Yiannis Xykis (Γιάννης Ξύκης; 1757–1831), more commonly known as Dyovouniotis (Δυοβουνιώτης), was a Greek chieftain in Roumeli and a hero of the Greek War of Independence.

== Early life ==
He was born in 1757 to Triantafyllia and Kostas Xykis, at the village of Dyo Vouna in Phthiotis. At the age of 13 he saw his father getting hanged by the Ottomans, an event which had a decisive influence on his life. As a teenager, he went to the armatoliki of Andrikos Verousis and became his henchman.

== Greek War of Independence ==
In 1770 he participated in the Orlov Revolt against the Ottomans.

In 1820 he joined the Filiki Eteria and since then he started to lay the groundwork for the beginning of the revolution in Central Greece. Around the same time he met with Athanasios Diakos who decided to halt the Ottoman advance into Roumeli by taking defensive positions near Thermopylae. During this battle (Battle of Alamana) Dyovouniotis defended the bridge of Gorgopotamos. However, the battle was lost and Diakos was impaled.

After the catastrophe in the Battle of Alamana, Dyovouniotis was called by Ali Pasha of Ioannina to serve him. However he refused, resulting in Ali Pasha kidnapping his son and holding him hostage. His son somehow managed to escape, but was then captured again, this time by Hurshid Pasha. Despite the kidnapping of his son, Dyovouniotis headed to Gravia and took key positions in the fierce battle which took place on 8 May. After the end of the battle, he called on the chiefs to close the passage to the Vasilika of Boeotia, believing that the Ottomans would seek to pass through that point. On the eve of the battle, Hurshid Pasha was forced to exchange Dyovouniotis' son with an Ottoman soldier who had been taken hostage by the Greeks.

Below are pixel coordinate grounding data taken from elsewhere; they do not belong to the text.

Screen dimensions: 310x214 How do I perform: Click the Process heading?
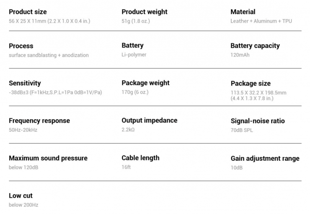click(21, 46)
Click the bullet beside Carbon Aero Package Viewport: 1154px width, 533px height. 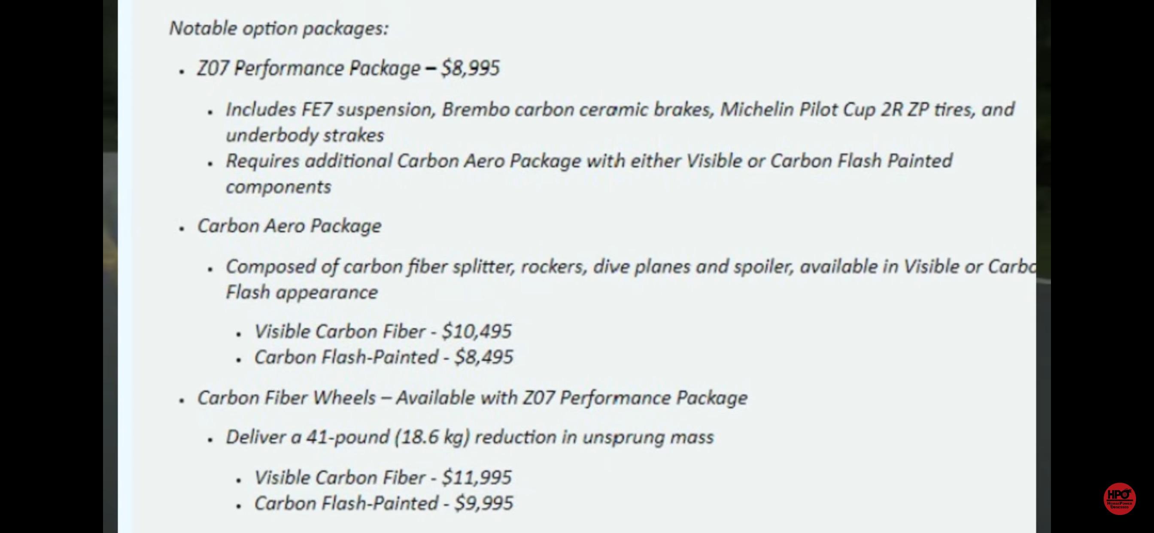point(181,229)
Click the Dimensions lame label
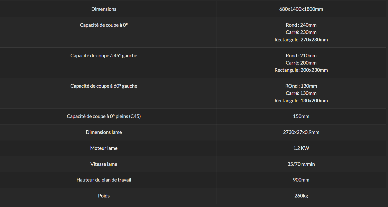388x207 pixels. click(x=104, y=132)
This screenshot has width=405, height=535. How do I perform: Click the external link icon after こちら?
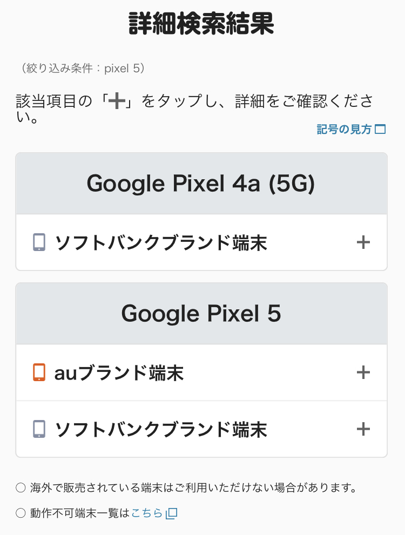point(171,513)
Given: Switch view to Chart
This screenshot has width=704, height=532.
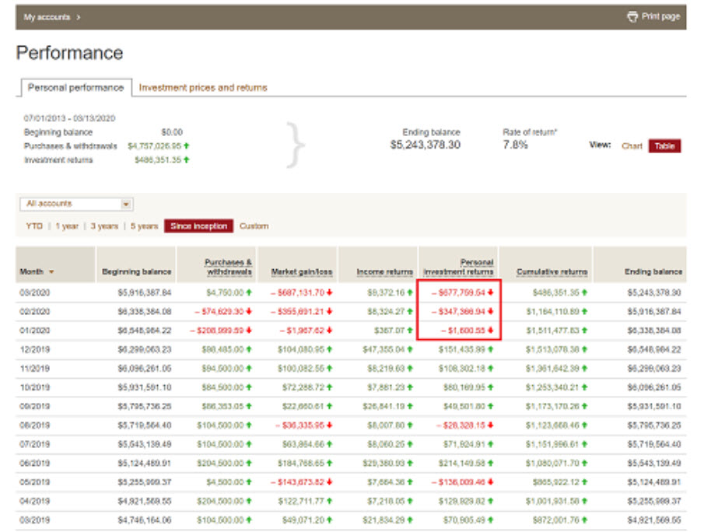Looking at the screenshot, I should click(632, 146).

His most important contribution during the Greek War of Independence was his intelligent plan to intercept the army of Beyran Pasha at the Battle of Vasilika on August 26, 1821. Dyovouniotis, along with other chieftains of Roumeli, waited for the army in the straits of the village and literally decimated it. The victory in this battle thwarted the Ottomans' plans to strengthen the besieged Tripolitsa and destroy the Greek Revolution. At the age of 65, he was forced to resign from the command of his military corps and was awarded the honorary title of general.